The storm of the year came in earlier than expected, or so we hope.
The past few years saw a sudden increase in natural disasters, often with destructive consequences. It is no longer wise to dismiss them as simple, natural or random acts of nature. The storms we’ve experienced within this period not only ravaged the nation but showed some rather unusual properties. For instance, Ondoy’s destructive effect was attributed to the huge volume of rain that fell during its run, while last year, Pedring was known for its extremely huge diameter. Maybe it’s about time we renew our views when it comes to weather, instead of blaming the meteorologists who are always being accused of giving false information. But enough of that. So what’s so unusual about what happened yesterday? The answer might surprise you.
There’s no storm to speak of.
As such, there are no fancy names to speak of this time. The reason for the massive flooding that occurred yesterday was the south-western monsoon wind, locally termed as Habagat, the Philippines’ wind system during its wet season (which sometimes come as early as May, or as late as July).
In other words, it’s just rain. There wasn’t even any strong winds. There was a low pressure area last week, the prelude to a typhoon, but it actually dissipated. But the rain kept on falling continuously for days. There wasn’t even any break in the rainfall. I got used to going to work in the middle of rain, get out of office after 9 hours only to find out it’s still raining, then catch some sleep and wake up to the sound of rainfall, and the cycle starts all over again.
And, well, the rainwater just piled up. I noticed the steady rise of water from Tarlac River, and then, yesterday, it reached its tipping point. The flow of raging water was so strong, it destroyed a portion of the river dike.
What’s bewildering is that, unlike typhoons, which usually concentrate their damage within a small radius, the flooding caused by the rainfall is well distributed within distant points in the country.

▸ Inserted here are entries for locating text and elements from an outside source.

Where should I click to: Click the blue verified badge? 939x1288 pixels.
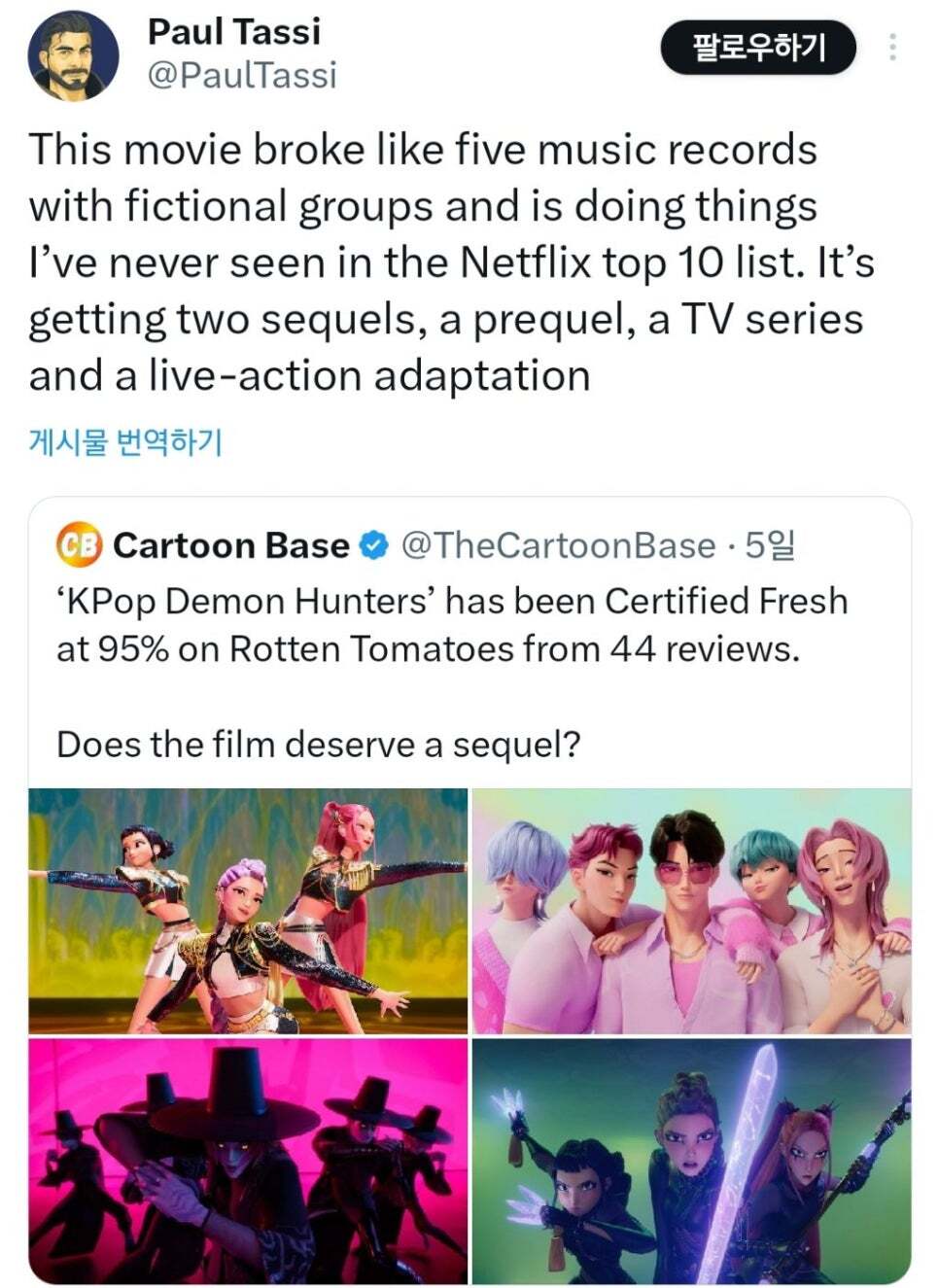click(374, 546)
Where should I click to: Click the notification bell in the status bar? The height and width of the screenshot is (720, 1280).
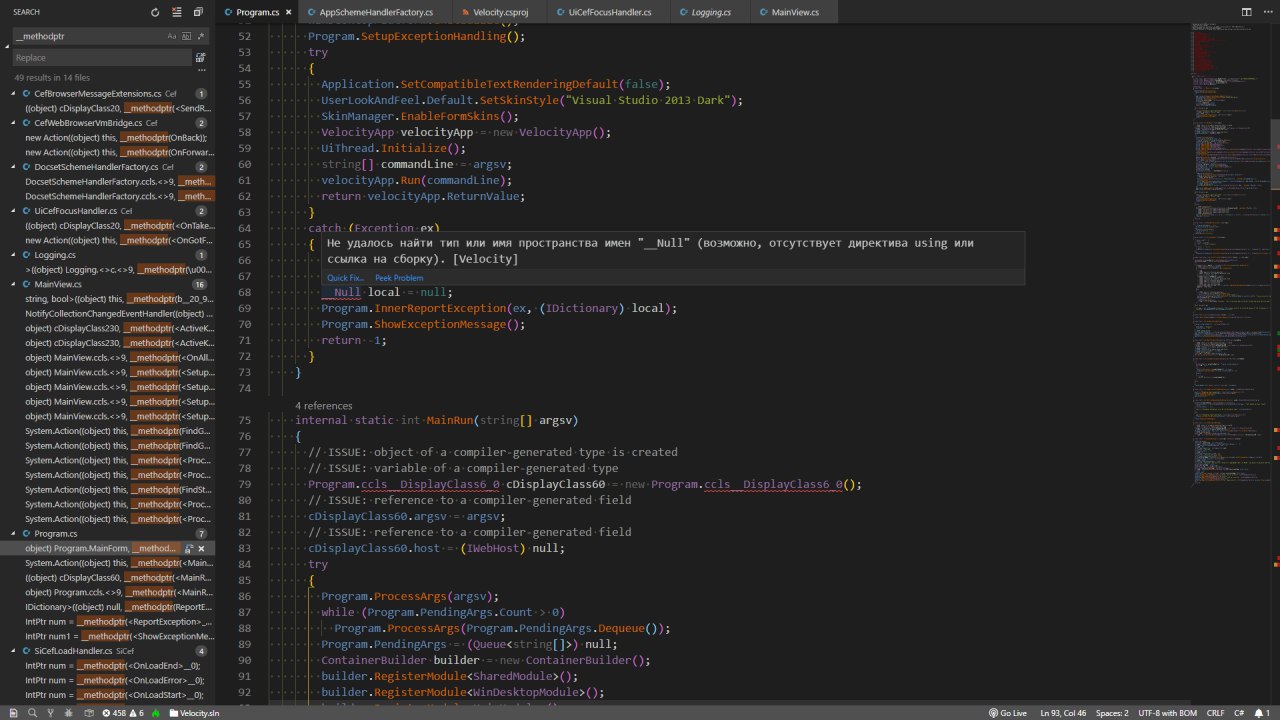[1256, 713]
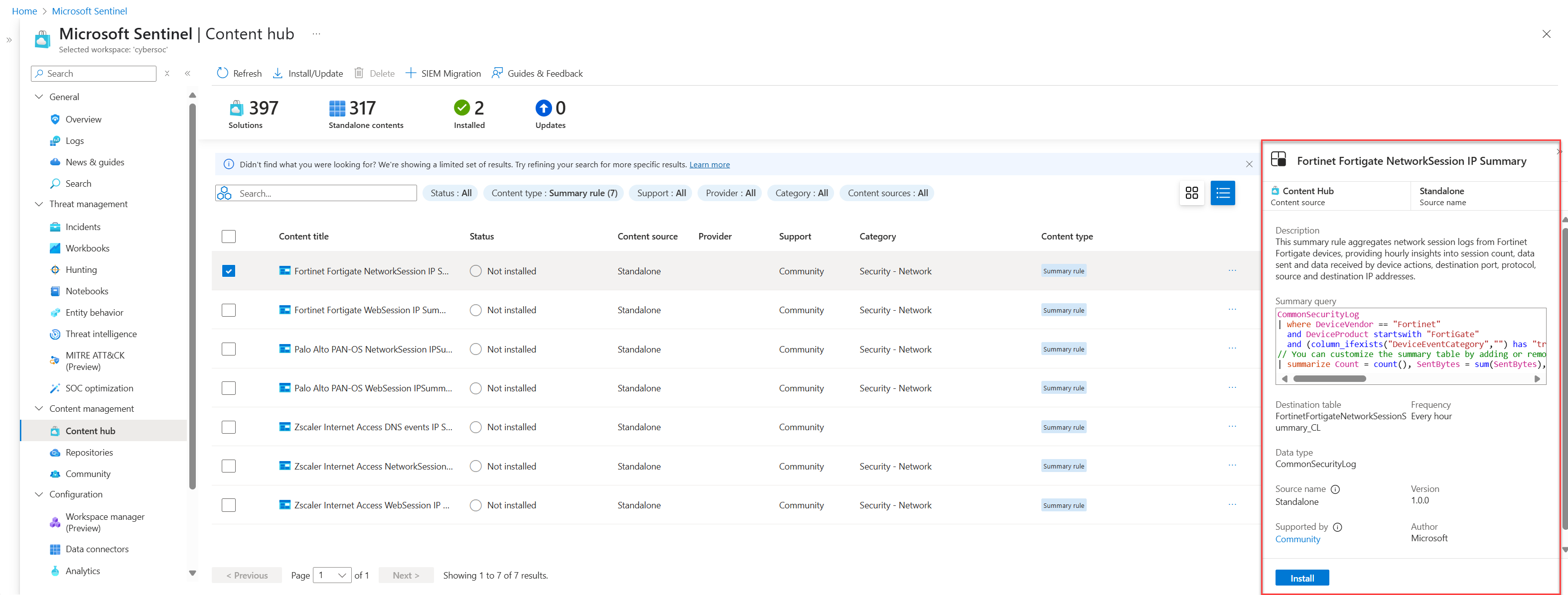Open the Workbooks sidebar item
This screenshot has width=1568, height=595.
87,248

There was massive flooding in Baguio last week, one of the northernmost city in the country, as well as Davao, one of the southernmost. Now, Ilocos, Pangasinan, Metro Manila, Cebu and my hometown, Tarlac, and anywhere else is getting their fair share. Apparently, the rainfall yesterday has already beaten Ondoy’s record.
The way things are going, we can no longer ignore the drastic changes occurring in our planet. Just because we can’t control the forces of nature doesn’t mean that we cannot do something about it. The disastrous effects of the natural calamities is actually caused by a combination of natural and human factors. We must act now or else we’ll expect more of this to come.